The Rules of this Court made pursuant to Section 236 of the 1999 Constitution, as amended, not only do they partake of the nature of subsidiary Legislation by virtue of Section 18 (1) of the Interpretation Act (per Ogbuagu, JSC in MV ARABELLA v. NAIC (2009) 4 – 5 SC. (pt.2) 189 at (205 – 206); they are accordingly entitled to be given purposive interpretation. Whereby effect is given to the true purpose of the legislation. See NAFIU RABIU v. THE STATE (1980] 8-11 SC 130; ONYE MA v. OPUTA (1987) 6 SC 362 at 371; F.B.N. PLC v. MAIWADA (2012) LPELR-9713 (SC).
++++++++
> **TASKS TO COMPLETE**:
[a] According to the passage on the Court's Rules, why are those Rules entitled to a purposive interpretation, and what does such an interpretation do?
[b] Transcribe the passage on the Court's Rules from "The Rules of" to "(2012) LPELR-9713 (SC).".

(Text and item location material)
++++++++
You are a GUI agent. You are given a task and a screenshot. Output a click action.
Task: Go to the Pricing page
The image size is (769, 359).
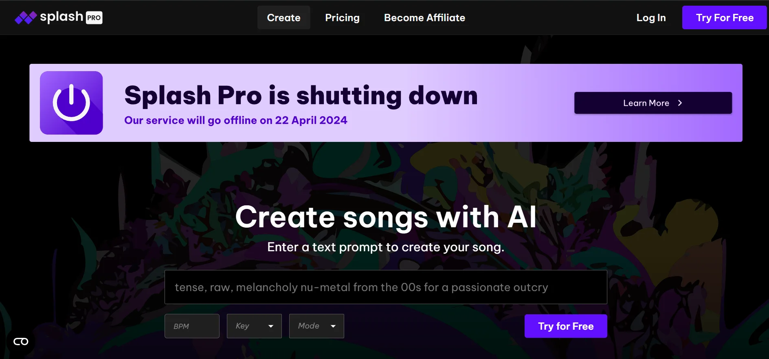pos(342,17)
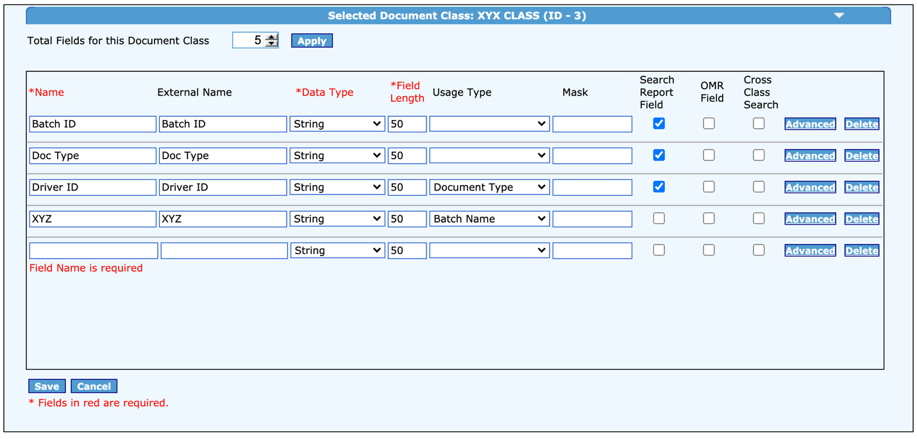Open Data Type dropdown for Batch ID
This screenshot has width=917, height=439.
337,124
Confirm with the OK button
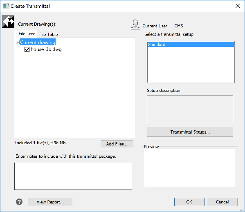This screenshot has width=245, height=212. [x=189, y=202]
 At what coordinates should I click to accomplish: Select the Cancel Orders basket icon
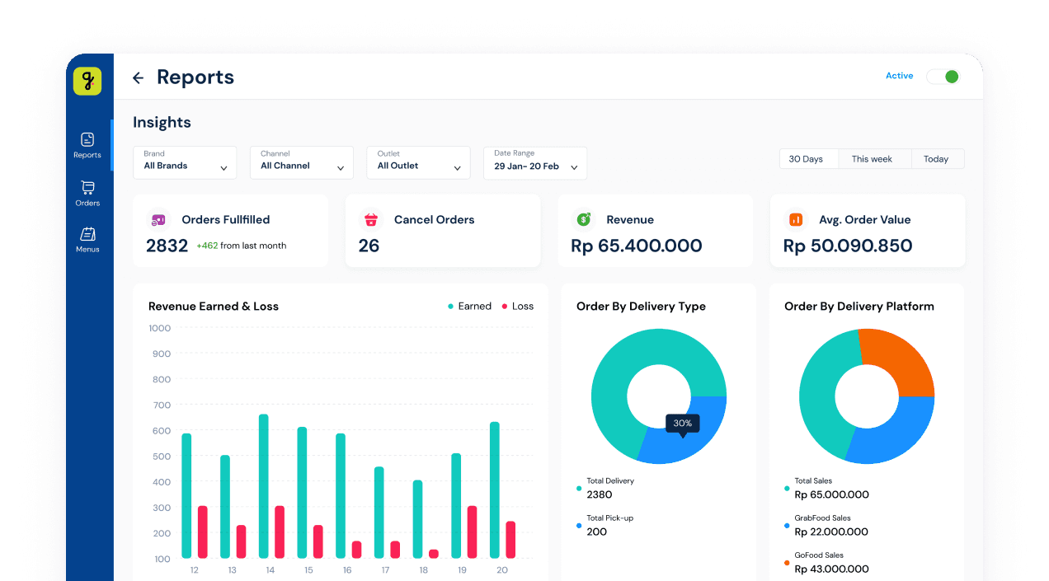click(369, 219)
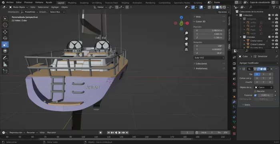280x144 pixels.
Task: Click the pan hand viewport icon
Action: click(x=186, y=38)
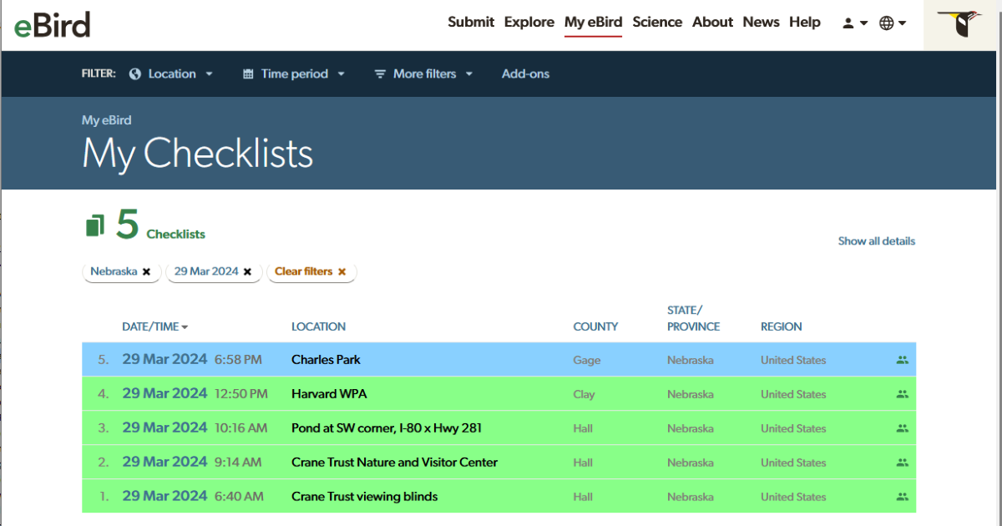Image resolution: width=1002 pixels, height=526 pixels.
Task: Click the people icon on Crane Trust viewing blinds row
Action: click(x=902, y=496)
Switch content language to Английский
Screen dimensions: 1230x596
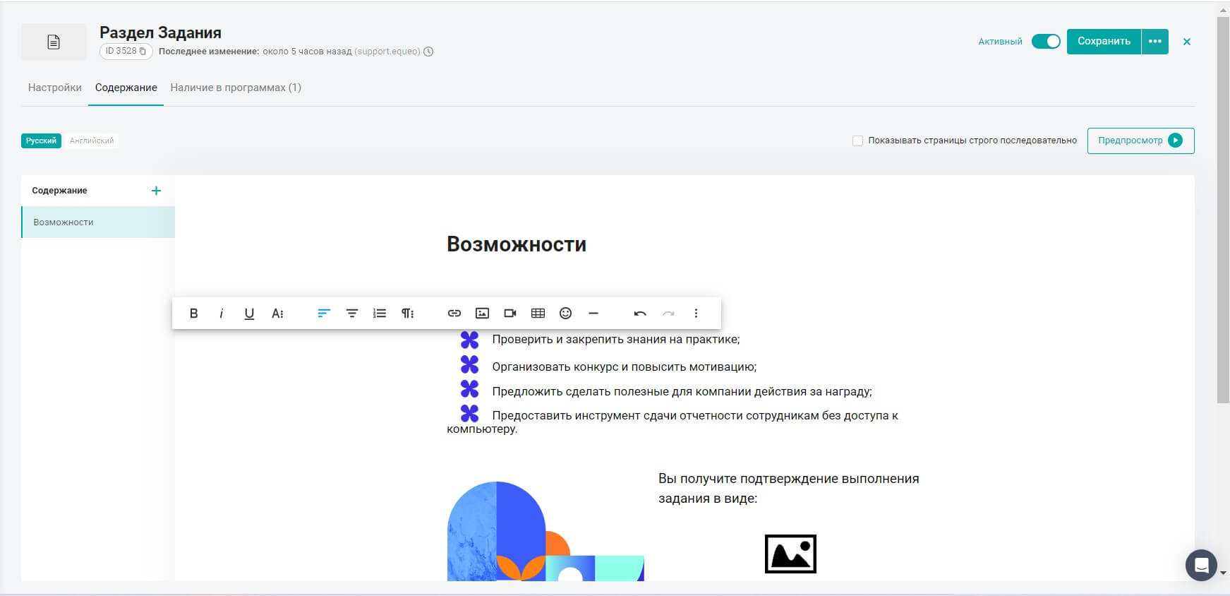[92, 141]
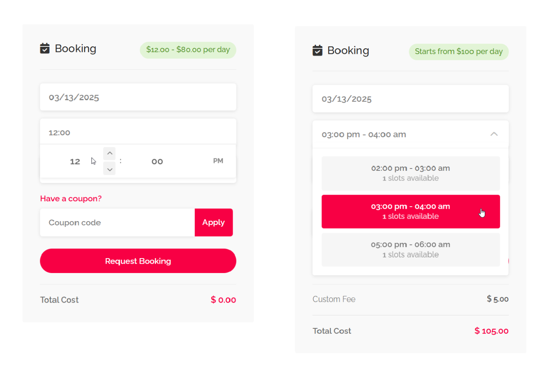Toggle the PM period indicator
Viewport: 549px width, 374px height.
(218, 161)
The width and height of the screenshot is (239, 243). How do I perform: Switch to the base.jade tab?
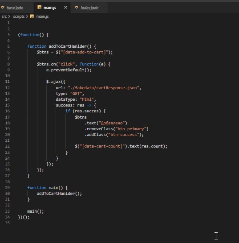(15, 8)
++++++++
> **ANSWER LIST**:
[a] The Rules, made under Section 236 of the 1999 Constitution, partake of the nature of subsidiary legislation by virtue of Section 18 (1) of the Interpretation Act, and they are accordingly entitled to a purposive interpretation. Such an interpretation gives effect to the true purpose of the legislation.

[b]
The Rules of this Court made pursuant to Section 236 of the 1999 Constitution, as amended, not only do they partake of the nature of subsidiary Legislation by virtue of Section 18 (1) of the Interpretation Act (per Ogbuagu, JSC in MV ARABELLA v. NAIC (2009) 4 – 5 SC. (pt.2) 189 at (205 – 206); they are accordingly entitled to be given purposive interpretation. Whereby effect is given to the true purpose of the legislation. See NAFIU RABIU v. THE STATE (1980] 8-11 SC 130; ONYE MA v. OPUTA (1987) 6 SC 362 at 371; F.B.N. PLC v. MAIWADA (2012) LPELR-9713 (SC).